As the boys get older, the problems get more complex. In the adolescent stage, violence is usually more manifest and there it is necessary to work to eradicate it, as well as raising awareness about the

gender stereotypes

, the myths about sex and love, the rejection of sexual diversity and violent courtships.

  • Talk about healthy ties.

    “When they are approaching the last years of primary school by age, we can start talking to them about healthy ties and the prevention of violent dating, which is a fundamental issue during adolescence,” explains Gómez. Gorodisch agrees with her, explaining that the Kaleidos foundation launched the Deconstructor a few weeks ago, an interactive trivia that aims to banish myths and stereotypes that are usually present in adolescent ties.
  • Do not transmit violent relationship models.

    The internalization of the characteristics and modalities of relationship established within a family will gradually build the personality of boys and girls, influencing aspects of their lives such as the choice of a partner, the expression of emotions, among others. Alejandra Vázquez, psychologist, specialist in family violence and member of Surcos Asociación Civil, explains that if you learn that violence is the only possible way to solve interpersonal problems, the interrelation with people from other and new areas will be based on this premise. However, he clarifies that the models of parental bonding are not always reproduced “due to the influence of multiple compensatory factors such as, for example, the influence of a person outside the family who showed a relationship modality through affection” .

  • Denature situations and learn to put themselves in the other’s place.

    Primary prevention must be aimed at problematizing and distorting stereotypical conceptions of relationships and gender issues. Work to promote social skills such as empathy, assertiveness, and expression of emotions. “Although it is true that in the last five years, with the green wave, great changes have been achieved, especially in the empowerment of girls, in general the level of violence and mistreatment between boys and girls continues to be terrible. In that sense, the ESI could be a great tool because beyond talking about contraceptive methods, it works on these issues, but it is applied in few schools “, considers Gorodisch.
  • Work everything that implies giving consent.

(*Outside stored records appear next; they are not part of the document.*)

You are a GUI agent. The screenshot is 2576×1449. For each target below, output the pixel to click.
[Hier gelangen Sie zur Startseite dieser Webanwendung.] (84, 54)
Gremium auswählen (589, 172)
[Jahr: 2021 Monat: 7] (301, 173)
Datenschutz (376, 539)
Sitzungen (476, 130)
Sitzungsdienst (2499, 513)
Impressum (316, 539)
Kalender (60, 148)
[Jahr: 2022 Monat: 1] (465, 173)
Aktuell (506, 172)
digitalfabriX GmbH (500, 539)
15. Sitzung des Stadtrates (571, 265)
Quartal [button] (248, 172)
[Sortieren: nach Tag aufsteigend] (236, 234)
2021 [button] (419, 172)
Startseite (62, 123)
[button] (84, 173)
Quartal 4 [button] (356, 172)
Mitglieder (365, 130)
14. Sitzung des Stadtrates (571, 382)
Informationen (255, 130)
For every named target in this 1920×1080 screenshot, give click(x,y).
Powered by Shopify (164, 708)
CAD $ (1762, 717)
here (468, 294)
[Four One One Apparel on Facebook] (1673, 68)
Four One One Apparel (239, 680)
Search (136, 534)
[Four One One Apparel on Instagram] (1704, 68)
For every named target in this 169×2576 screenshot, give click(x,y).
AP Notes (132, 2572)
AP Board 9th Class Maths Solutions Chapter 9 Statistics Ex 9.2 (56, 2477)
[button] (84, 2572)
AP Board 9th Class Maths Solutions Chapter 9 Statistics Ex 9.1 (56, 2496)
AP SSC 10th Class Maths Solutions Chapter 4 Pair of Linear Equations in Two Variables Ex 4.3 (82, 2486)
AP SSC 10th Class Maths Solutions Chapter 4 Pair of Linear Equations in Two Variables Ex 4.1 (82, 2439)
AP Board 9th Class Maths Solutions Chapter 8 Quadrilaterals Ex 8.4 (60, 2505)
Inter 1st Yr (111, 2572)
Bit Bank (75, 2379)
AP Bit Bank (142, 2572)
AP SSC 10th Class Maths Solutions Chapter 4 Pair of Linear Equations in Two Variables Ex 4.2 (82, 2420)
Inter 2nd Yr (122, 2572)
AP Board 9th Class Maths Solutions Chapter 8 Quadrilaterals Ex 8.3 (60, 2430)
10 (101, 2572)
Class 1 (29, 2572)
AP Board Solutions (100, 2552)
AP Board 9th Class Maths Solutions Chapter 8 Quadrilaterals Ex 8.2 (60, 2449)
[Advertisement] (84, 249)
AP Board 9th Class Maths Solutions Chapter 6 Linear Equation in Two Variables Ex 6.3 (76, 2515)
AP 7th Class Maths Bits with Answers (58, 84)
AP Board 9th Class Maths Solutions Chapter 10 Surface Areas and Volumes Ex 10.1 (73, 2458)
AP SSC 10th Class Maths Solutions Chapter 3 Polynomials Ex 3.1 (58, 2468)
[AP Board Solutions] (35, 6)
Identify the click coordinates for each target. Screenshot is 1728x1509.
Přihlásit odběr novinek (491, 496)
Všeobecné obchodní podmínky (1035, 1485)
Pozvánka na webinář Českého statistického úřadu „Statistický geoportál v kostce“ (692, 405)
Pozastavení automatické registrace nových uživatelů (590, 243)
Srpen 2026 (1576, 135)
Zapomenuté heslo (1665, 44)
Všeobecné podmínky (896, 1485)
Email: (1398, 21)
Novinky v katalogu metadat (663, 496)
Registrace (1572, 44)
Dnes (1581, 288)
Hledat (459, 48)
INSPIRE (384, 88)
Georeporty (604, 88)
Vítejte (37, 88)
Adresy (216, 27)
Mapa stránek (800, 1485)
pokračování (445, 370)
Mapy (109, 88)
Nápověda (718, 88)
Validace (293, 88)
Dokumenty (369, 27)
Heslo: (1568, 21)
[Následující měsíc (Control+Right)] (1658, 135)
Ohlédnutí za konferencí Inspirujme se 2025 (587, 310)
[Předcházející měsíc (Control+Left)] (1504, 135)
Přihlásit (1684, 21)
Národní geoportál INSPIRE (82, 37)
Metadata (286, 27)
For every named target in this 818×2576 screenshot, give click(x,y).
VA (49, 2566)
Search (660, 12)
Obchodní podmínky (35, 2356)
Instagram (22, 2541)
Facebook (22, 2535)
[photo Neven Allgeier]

    According to specialists, passing cell phones and controlling themselves is much more frequent than what we would like to see in couple relationships between adolescents, although most of the time it is boys who control girls. “Most girls know about contraception but the prophylactic is not used because they push for unprotected sex as a way to mark possession: ‘Total, you’re mine,’ they say. In some cases, even girls They leave school at the request of their partner, who does not want her to see other boys. We know that seven out of 10 pregnancies are not wanted. It is not generally about ignorance of contraceptive methods, but that the girls are in a position of object and cannot decide “, exemplifies Gorodisch.
  • Talk about these topics aiming for them to be able to connect emotionally.

    It is key to achieve the involvement and commitment of boys and girls. “We know that gender-based violence is bad. To work in prevention, it is necessary not only to face the issues, but to experience them, developing appropriate dynamics so that the emotions that must erupt do so in a careful manner, and that that experience manages to change the thought. The challenge is clear: getting the girls to question their position as an object in relationships and the boys questioning the role of boys in order to change, “concludes Gorodisch.

You can access the Deconstructor and other resources of the Kaleidos Foundation from here.